Feature detection and hypothesis testing for extremely noisy nanoparticle images using topological data analysis

TL;DR

This paper introduces a novel topological data analysis method using cubical persistent homology for detecting atomic features in extremely noisy nanoparticle images, enabling robust hypothesis testing and fluxional behavior analysis.

Contribution

It presents a flexible algorithm leveraging cubical persistent homology for feature detection and hypothesis testing in ultra low signal-to-noise ratio TEM images, with statistical guarantees.

Findings

Effective detection of atomic columns in noisy TEM images.

Monte Carlo goodness-of-fit testing validates feature significance.
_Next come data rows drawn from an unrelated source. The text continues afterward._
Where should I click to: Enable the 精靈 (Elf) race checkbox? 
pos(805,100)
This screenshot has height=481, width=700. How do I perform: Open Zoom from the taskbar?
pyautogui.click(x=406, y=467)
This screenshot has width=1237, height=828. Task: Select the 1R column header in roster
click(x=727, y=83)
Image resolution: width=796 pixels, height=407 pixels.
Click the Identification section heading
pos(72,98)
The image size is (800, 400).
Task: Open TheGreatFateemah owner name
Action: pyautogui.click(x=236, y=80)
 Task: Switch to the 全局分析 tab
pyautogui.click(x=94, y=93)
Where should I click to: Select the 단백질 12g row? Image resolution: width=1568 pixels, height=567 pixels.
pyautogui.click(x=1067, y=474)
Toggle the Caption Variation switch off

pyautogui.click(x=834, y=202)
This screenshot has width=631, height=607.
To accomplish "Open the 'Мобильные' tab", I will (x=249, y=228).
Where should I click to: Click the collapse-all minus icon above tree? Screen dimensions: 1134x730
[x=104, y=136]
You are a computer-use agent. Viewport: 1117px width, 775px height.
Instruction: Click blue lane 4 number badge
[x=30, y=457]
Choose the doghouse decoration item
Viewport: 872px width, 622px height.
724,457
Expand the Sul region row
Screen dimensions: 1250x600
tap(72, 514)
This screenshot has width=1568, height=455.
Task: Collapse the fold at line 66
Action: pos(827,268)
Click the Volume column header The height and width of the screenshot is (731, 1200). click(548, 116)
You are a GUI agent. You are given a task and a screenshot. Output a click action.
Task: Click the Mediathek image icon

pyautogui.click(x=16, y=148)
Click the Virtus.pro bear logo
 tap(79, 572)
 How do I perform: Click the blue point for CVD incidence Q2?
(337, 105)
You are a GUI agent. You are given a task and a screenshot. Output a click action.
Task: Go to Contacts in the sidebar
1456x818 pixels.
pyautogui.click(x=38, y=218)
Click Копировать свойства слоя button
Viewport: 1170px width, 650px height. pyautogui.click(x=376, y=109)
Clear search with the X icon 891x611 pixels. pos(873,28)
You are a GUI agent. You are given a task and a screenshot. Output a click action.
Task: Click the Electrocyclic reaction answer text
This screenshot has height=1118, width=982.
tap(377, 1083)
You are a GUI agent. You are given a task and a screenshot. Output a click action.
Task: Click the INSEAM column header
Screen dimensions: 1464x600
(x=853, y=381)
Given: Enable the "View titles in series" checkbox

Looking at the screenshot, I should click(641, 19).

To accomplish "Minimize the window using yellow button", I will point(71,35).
Method provides univariate time series for fluxional behavior analysis.

Abstract

We propose a flexible algorithm for feature detection and hypothesis testing in images with ultra low signal-to-noise ratio using cubical persistent homology. Our main application is in the identification of atomic columns and other features in transmission electron microscopy (TEM). Cubical persistent homology is used to identify local minima and their size in subregions in the frames of nanoparticle videos, which are hypothesized to correspond to relevant atomic features. We compare the performance of our algorithm to other employed methods for the detection of columns and their intensity. Additionally, Monte Carlo goodness-of-fit testing using real valued summaries of persistence diagrams derived from smoothed images (generated from pixels residing in the vacuum region of an image) is developed and employed to identify whether or not the proposed atomic features generated by our algorithm are due to noise. Using these summaries derived from the generated persistence diagrams, one can produce univariate time series for the nanoparticle videos, thus providing a means for assessing fluxional behavior. A guarantee on the false discovery rate for multiple Monte Carlo testing of identical hypotheses is also established.